Did I sleepwalk last night and write this myself under your username? I am in the SAME boat! 

I am his soul mate, I “get” him, the sex is better than he’s ever had, my son and his son are “brothers” and share a room, toys, clothes, etc. his son loves me, his family loves me, mine loves him, and we are beyond happy. But he’s slow to choose marriage with me. He’s also unsure of another child. But when his wife left him 3 years ago, he begged her to stay and mourned the fact that he couldn’t have another child with her. 
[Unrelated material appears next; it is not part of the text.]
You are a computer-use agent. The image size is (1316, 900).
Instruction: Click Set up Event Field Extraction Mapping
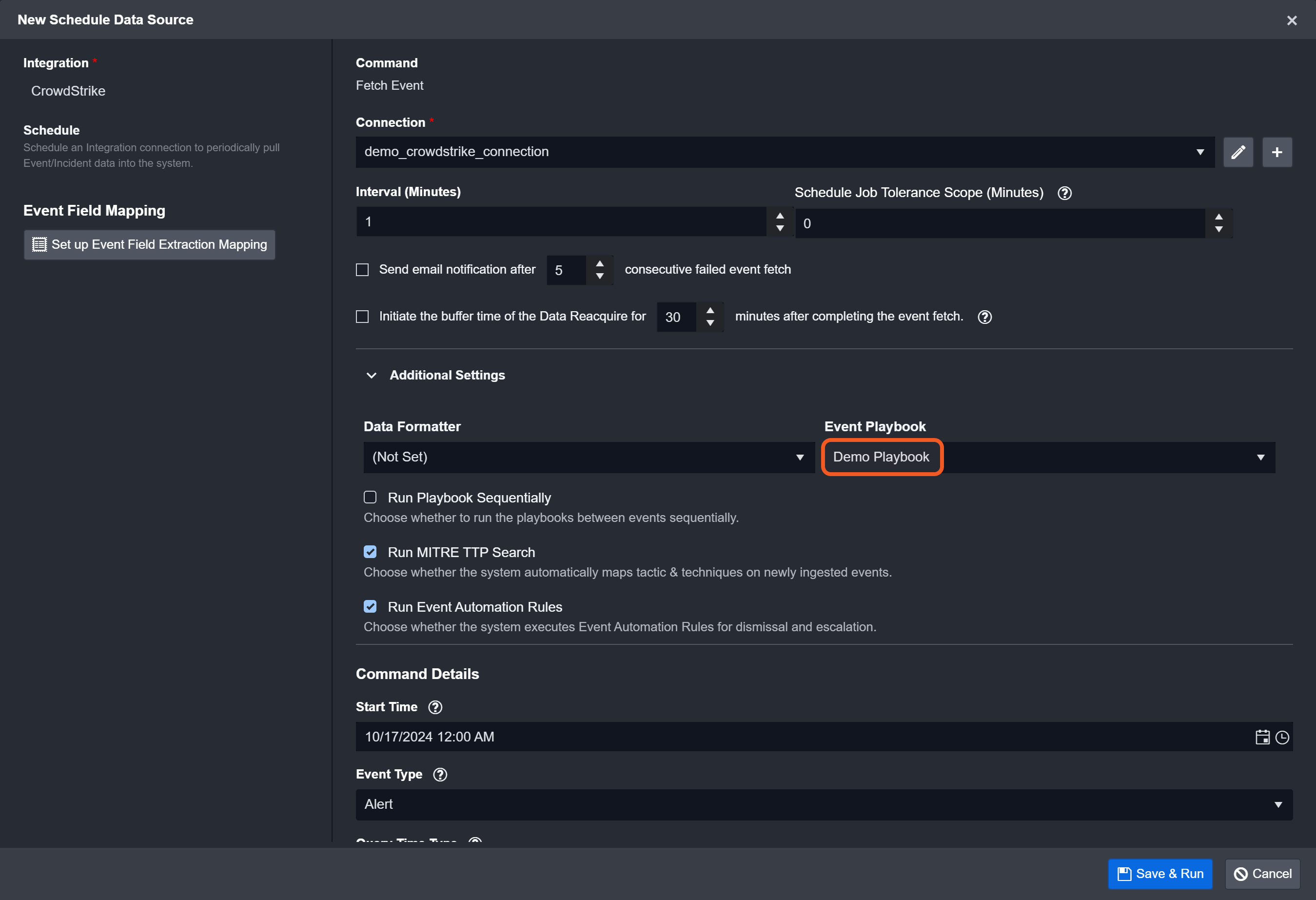coord(150,245)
We have only been together 7 months. I am 35 and never married. I want marriage very much. I lightly brought up marriage in November. After much resistance, I said I wouldn’t bring it up again for another year. I’m willing to wait until this November, but I want REAL answers.

If he is no closer to marriage try then, I will just walk. I need a plan in place before I use up my 30s. He proposed to his ex after 9 months and she cheated. If he loved her enough to marry her, I deserve a marriage, too. 

Post # 16
Member
3248 posts
Sugar bee
  • Wedding: May 2015

@sofiacu:  Wait, he proposed? Wonderful!!!! Congratulations!!

When I was reading through all this just now, it did sound to me like something was imminent. I’m glad that was so!